On the same day that the LHC’s first three-year physics run ended, CERN announced that its data centre had recorded more than 100 petabytes (PB) – 100 million gigabytes – of physics data.

Amassed over the past 20 years, the storing of this 100 PB – the equivalent of 700 years of full HD-quality video – has been a challenge. At CERN, the bulk of the data (about 88 PB) is archived on tape using the CERN Advanced Storage (CASTOR) system. The rest (13 PB) is stored on the EOS-disk pool system, which is optimized for fast analysis access by many concurrent users.

For the CASTOR system, eight robotic tape libraries are distributed across two buildings, with each tape library capable of containing up to 14,000 tape cartridges. CERN currently has around 52,000 tape cartridges with a capacity ranging from 1 terabyte (TB) to 5.5 TB each. For the EOS system, the data are stored on more than 17,000 disks attached to 800 disk servers.
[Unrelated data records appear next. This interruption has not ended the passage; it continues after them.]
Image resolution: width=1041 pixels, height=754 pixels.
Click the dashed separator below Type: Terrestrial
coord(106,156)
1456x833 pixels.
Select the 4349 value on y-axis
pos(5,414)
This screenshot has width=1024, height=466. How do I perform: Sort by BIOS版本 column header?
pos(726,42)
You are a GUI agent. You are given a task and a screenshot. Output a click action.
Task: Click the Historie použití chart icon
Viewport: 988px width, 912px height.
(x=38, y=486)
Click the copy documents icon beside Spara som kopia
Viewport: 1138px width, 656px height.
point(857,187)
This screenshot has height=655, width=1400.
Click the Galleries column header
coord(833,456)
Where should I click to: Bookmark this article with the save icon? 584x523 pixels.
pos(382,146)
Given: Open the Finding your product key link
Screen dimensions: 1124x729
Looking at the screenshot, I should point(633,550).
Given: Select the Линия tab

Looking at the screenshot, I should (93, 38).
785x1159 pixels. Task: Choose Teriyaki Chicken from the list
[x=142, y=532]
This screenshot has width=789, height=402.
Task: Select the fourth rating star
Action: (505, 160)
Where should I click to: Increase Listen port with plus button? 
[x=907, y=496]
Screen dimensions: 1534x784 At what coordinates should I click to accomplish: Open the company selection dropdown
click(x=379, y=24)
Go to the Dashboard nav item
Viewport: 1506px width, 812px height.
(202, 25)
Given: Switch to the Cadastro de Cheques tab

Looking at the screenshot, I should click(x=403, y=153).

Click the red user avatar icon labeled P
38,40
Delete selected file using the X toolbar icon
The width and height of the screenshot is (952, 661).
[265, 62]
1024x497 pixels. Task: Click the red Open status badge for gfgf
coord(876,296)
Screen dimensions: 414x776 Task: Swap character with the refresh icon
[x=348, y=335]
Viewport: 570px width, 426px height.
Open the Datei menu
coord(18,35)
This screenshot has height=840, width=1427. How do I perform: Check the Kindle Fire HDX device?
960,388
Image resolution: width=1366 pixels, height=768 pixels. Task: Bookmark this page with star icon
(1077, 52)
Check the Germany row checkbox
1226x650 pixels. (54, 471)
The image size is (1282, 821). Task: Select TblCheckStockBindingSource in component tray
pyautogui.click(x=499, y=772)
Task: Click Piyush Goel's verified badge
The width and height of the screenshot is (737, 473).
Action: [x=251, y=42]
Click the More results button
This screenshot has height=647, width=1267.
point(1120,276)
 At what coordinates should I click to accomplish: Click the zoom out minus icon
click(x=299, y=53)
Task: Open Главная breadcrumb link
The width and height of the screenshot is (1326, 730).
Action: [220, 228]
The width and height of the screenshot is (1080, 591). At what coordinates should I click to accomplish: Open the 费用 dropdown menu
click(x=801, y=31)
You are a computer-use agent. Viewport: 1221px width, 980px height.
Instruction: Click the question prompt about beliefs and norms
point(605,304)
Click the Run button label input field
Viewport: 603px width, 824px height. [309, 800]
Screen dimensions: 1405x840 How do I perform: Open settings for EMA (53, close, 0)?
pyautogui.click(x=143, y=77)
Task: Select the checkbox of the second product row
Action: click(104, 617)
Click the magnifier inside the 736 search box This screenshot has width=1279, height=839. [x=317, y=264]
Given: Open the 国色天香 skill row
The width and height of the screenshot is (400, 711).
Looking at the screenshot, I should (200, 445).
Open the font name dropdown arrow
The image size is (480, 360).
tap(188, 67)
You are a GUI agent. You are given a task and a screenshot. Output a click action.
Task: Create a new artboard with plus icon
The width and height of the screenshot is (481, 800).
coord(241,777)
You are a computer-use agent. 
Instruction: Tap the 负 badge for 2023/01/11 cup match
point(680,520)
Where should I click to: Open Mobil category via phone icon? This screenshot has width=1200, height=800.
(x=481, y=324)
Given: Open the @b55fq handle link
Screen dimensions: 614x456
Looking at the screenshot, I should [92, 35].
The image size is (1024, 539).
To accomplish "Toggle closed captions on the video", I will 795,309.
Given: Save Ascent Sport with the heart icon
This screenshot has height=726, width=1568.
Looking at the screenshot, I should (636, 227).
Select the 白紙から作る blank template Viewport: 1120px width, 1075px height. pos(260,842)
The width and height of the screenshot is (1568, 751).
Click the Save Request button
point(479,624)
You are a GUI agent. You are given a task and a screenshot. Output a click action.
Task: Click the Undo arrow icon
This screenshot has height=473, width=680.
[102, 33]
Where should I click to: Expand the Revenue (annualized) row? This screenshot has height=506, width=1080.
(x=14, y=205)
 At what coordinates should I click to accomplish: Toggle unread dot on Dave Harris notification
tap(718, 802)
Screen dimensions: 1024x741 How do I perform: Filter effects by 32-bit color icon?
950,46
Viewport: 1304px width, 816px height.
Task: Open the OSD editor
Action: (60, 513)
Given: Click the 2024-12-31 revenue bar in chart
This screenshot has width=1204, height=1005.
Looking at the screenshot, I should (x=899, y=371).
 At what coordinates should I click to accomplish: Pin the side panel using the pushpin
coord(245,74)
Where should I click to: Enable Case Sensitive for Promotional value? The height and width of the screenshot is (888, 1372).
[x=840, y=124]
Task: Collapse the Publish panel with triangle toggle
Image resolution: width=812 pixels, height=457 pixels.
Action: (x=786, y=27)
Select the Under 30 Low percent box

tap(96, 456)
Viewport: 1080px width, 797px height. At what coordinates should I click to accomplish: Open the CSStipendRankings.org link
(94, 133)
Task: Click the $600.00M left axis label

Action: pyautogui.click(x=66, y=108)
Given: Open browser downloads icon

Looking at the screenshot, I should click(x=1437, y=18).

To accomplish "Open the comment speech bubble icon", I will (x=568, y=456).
Not all of the data are generated by LHC experiments. CERN’s IT Department hosts data from many other high-energy physics experiments at CERN, past and present, and is also a data centre for the Alpha Magnetic Spectrometer.

For both tape and disk, efficient data storage and access must be provided, and this involves identifying performance bottlenecks and understanding how users want to access the data. Tapes are checked regularly to make sure that they stay in good condition and are accessible to users. To optimize storage space, the complete archive is regularly migrated to the newest high-capacity tapes. Disk-based systems are replicated automatically after hard-disk failures and a scalable namespace enables fast concurrent access to millions of individual files.

The data centre will keep busy during the long shutdown of the whole accelerator complex, analysing data taken during the LHC’s first three-year run and preparing for the higher expected data flow when the accelerators and experiments start up again. An extension of the centre and the use of a remote data centre in Hungary will further increase the data centre’s capacity.